** Work required **
Retype word for word the line containing "You are a GUI" and each line that follows it in the records below, through the last one, with no pictures.

*** Exercise material

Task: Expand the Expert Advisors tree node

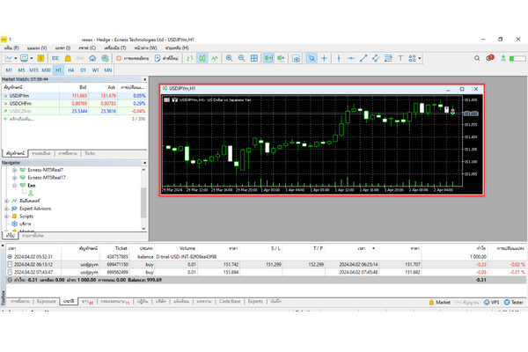Action: (6, 208)
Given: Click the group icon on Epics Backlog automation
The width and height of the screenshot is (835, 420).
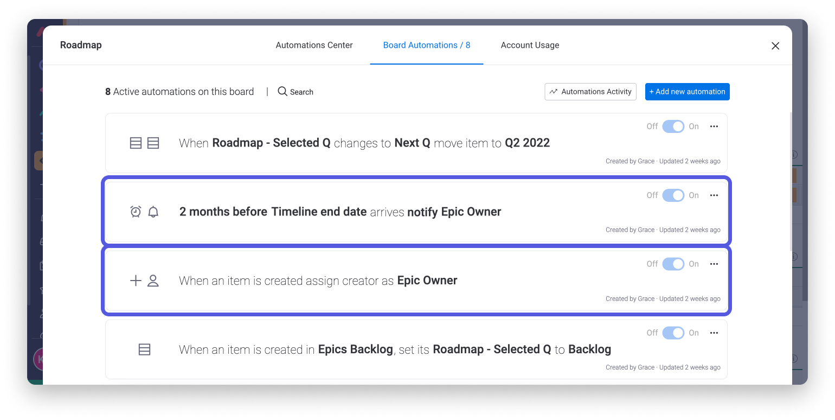Looking at the screenshot, I should 144,349.
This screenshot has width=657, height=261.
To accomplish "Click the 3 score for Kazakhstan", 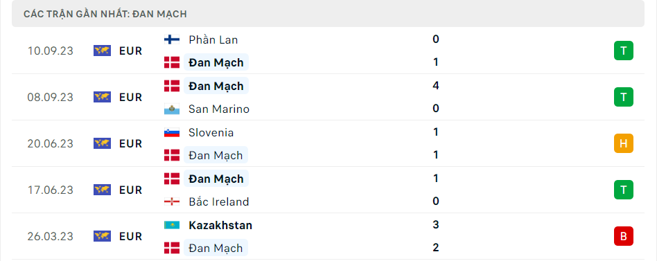I will 436,225.
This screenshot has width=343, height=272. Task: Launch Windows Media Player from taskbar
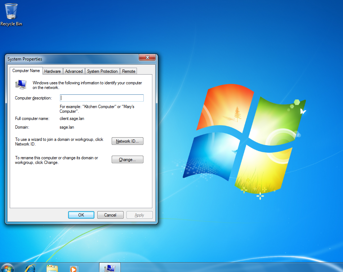[74, 268]
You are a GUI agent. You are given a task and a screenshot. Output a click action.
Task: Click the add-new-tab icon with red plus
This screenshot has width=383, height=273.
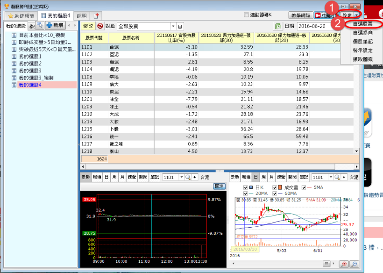[x=97, y=16]
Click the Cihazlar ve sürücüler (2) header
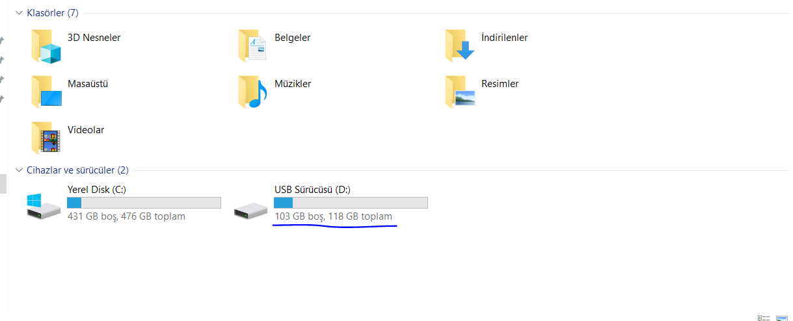This screenshot has height=321, width=793. pos(77,170)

******

** The answer **
You are a GUI agent. You are given a task and a screenshot. Output a click action.
Task: Click the add-new-tab icon with red plus
This screenshot has width=383, height=273.
[x=97, y=16]
Click the Cihazlar ve sürücüler (2) header
This screenshot has height=321, width=793. pos(77,170)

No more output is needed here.